**Work required**
Reproduce word for word every line from the one containing "Task: Click the Edit schedule button" to the final line of the data below; omit the pictures.

**Given records**
- - -
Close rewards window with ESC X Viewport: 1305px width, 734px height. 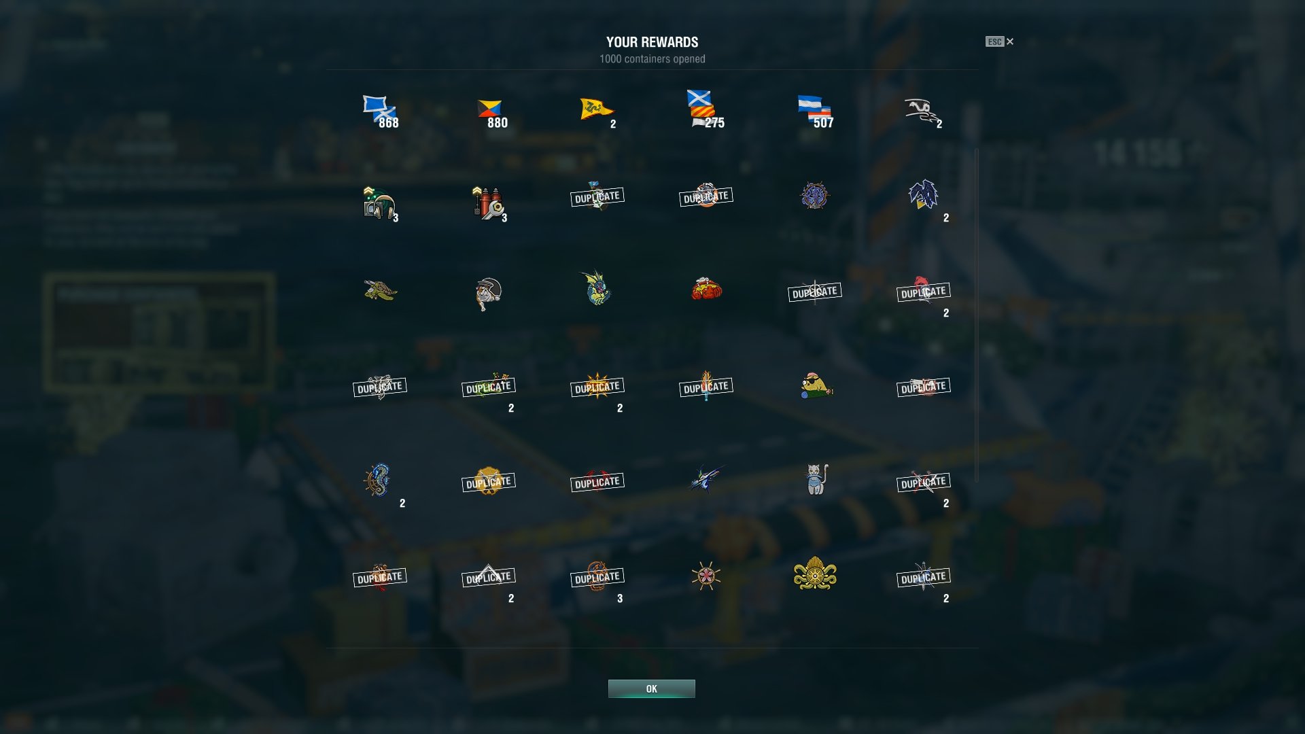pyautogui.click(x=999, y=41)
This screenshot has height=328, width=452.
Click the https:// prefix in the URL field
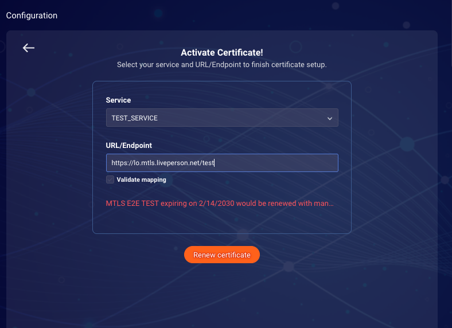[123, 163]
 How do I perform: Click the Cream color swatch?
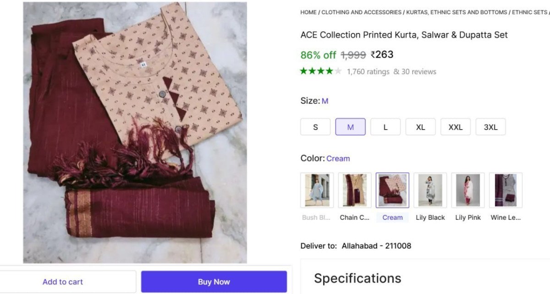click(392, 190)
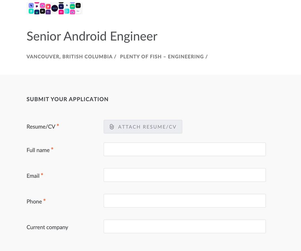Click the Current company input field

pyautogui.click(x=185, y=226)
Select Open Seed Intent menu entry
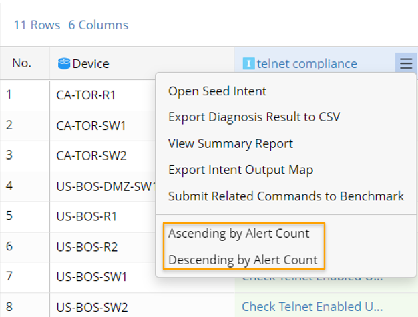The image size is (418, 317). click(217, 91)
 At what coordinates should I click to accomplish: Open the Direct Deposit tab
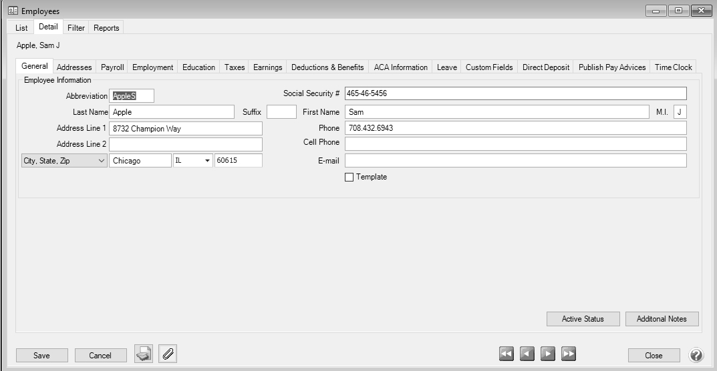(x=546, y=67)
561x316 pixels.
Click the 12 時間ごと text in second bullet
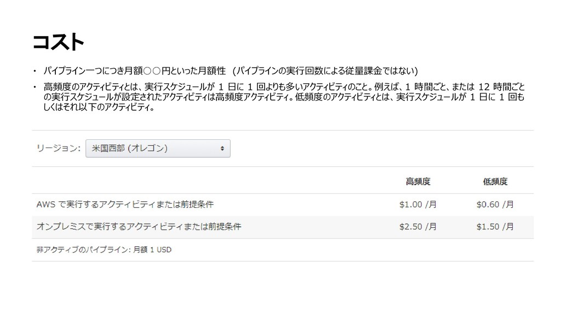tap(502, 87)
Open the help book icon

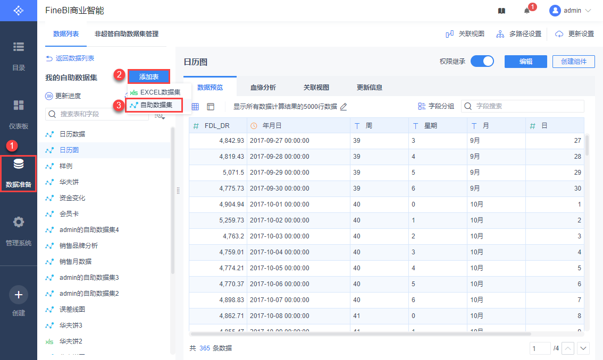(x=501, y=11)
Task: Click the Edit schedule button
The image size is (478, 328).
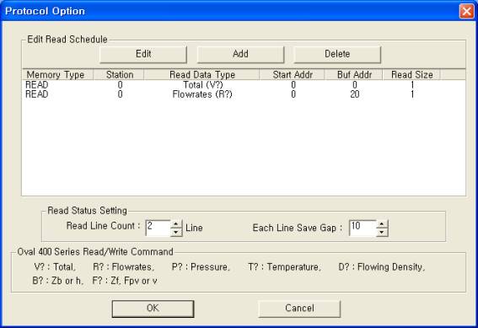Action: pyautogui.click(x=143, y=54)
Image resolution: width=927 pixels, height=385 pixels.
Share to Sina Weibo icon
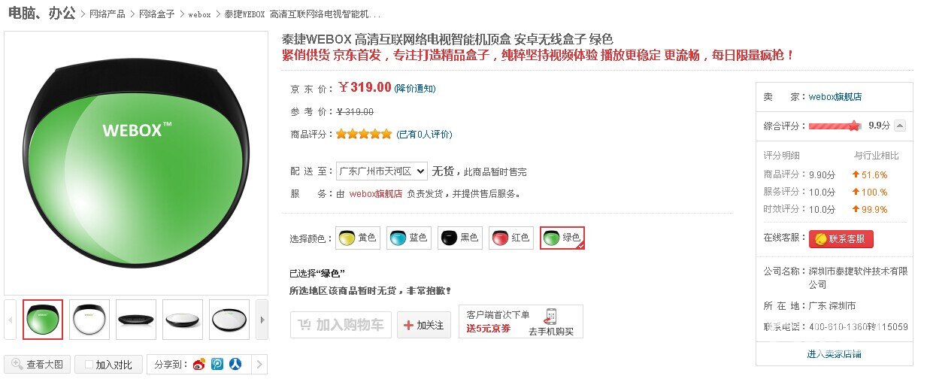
- - -
**Task output**
Task: Click the Edit schedule button
The image size is (478, 328).
Action: pyautogui.click(x=143, y=54)
Image resolution: width=927 pixels, height=385 pixels.
Share to Sina Weibo icon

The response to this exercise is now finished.